After S. Gish, D. Korb, and C. Awkward-Rich


Wonder if Greek gods get tired of waiting.

If soulmates are such a thing (and he’s convinced me they are), I still don’t see why I’m the one to wait for. Why isn’t it another immortal?

How can I, someone so full of flaws, somehow be good enough for that?

Am I ever good enough?

Only good enough for those as flawed as me–mortals. Can’t love a

Greek god back.

Call me later, love you.


If you told me “go tell it on the mountain”, I’d climb Olympus and scream until my throat was raw.

And if you told me to jump, I’d ask how high.

It’s a danger. I’m a danger! A danger to myself, most often than not.

(I end up hurting myself.)

So tell me again how you can love a mortal. O holy one. O mighty one. O hellish one.

A thousand Latin chants can’t save me from the endless maze.

A hundred breathing exercises can’t steel my heart against the pain.

A dozen snowflakes on my eyelashes and I don’t even feel it.

Six pomegranate seeds crackle in my mouth. It’s sour. I love it.
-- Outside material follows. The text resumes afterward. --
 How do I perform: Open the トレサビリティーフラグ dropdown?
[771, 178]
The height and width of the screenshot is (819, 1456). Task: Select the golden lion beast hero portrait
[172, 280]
When I die, do you wait for me to come back?

Is there some 20 year period where it’d be strange to know me as a child?

Do you come back afterwards?

Or is it more like, pieces of me fade away as time passes, and by the time I’m dead, I’m already part of someone else, ripe for the stealing?

She’d like it there. Just like the lair.

If I’d known I’d fuck up this many times, I would shut up for the rest of my life, and for the next ones, too.

It’s been four years and I still don’t think I’m worthy.

It’s been four hundred years and I still don’t think I’m ready.

It takes a lot out of you when someone carves open your chest and steals the still-beating heart–remember when I said I steeled it, this was why.

Would you steal me away from the pain?


If I could make a change in this life of mine, I’d change the sorrow to joy.

Unlike that poet I can’t find one in the other. I go surface-level. Skin-deep.

Differences between you and me–how much has it afflicted you?

When I tell you that my father didn’t like me either, does it make you feel more human, or does it make me seem more godly?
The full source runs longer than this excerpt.